TheArchive: Presidents in Conflict


This post was originally published on (2/15/21) and updated on (2/21/22).

On the eve of some unpredictable tensions across the world, this President’s day TheArchive honors the Presidents who have led our country through conflict.

Some have guided us past it while others caused it. 

Either way, it’s challenging at the top, especially as we see President Biden navigate some very provocative leadership moments this week. 

These stories of leadership have carved their way into our zeitgeist as they help to inform how our future can and may be shaped.

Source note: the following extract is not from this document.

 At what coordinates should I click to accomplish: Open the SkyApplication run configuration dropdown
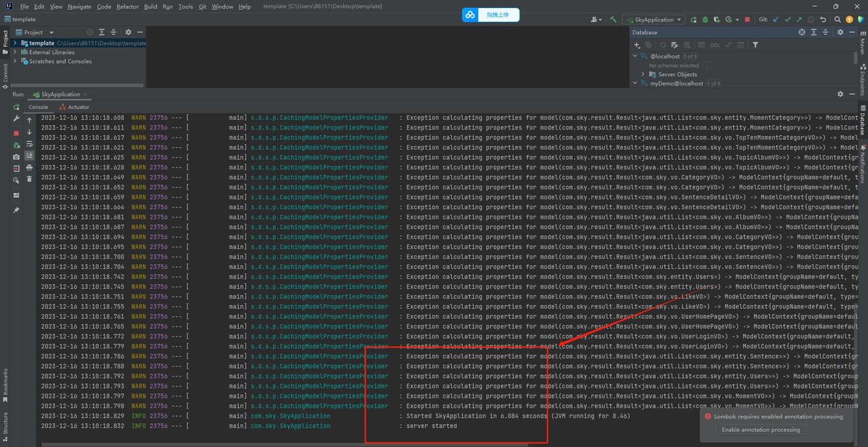(x=654, y=20)
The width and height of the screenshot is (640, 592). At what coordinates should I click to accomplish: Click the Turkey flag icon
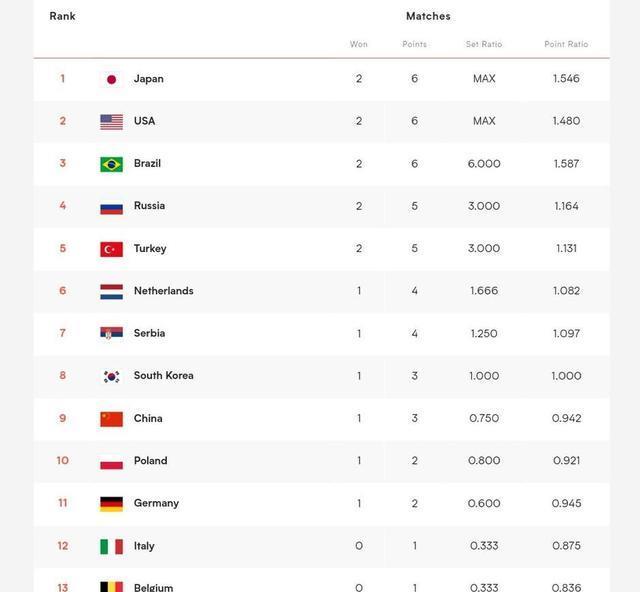pos(111,249)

In Ronald Reagan, The Hollywood Years, and Ronald Reagan, the Presidential Years, we track Reagan’s rise to power and his brush with the kind of conflict he could rise above. From that iconic moment on stage with Goldwater in 1964, to his governorship shortly thereafter, to his presidency, Reagan is celebrated as one of the most popular presidents of our time. But we also learn that the Iran-Contra affair certainly led to some unseen conflict that unraveled his favor but only for a short while. Reagan earned a nickname, the “Teflon president,” since conflict rarely seemed to stick to a leader of such profound popularity.

Saving Lincoln explores the true story of Abraham Lincoln and his bodyguard, U.S. Marshal Ward Hill Lamon who served as the President's main bodyguard during the war, thwarting several assassination attempts. Unfortunately, Lincoln, fraught with conflict on multiple fronts, sent Lamon to Richmond, Virginia on Reconstruction business a few days before April 14, 1865, the day John Wilkes Booth assassinated the President. 

Then There Were Giants, (six time Emmy nominated miniseries including Michael Caine for best actor) explores the massive global stakes allied wartime leaders Franklin D. Roosevelt, Winston Churchill, and Joseph Stalin were up against to maneuver their countries through several of the major events of World War II in order to save the world. This story powerfully depicts the intensity and precariousness as these men, who were interchangeably rivals and friends, as their abilities and strategies were relentlessly tested while adroitly navigating conflict to a historic conclusion.
Of course, the history of presidential conflict would not be complete without Golden Globe and four time Emmy nominated, The Final Days which, as a de facto sequel to All the President’s Man (also Woodward and Bernstein), chronicles Nixon's last months in the White House. An inveterate paranoid power-abuser, Nixon is portrayed as perpetually in conflict. He is plagued by a culpability denial which is compounded by deep comprehension paralysis making for a man whose meteoric undoing rendered his legacy in shadows for all time.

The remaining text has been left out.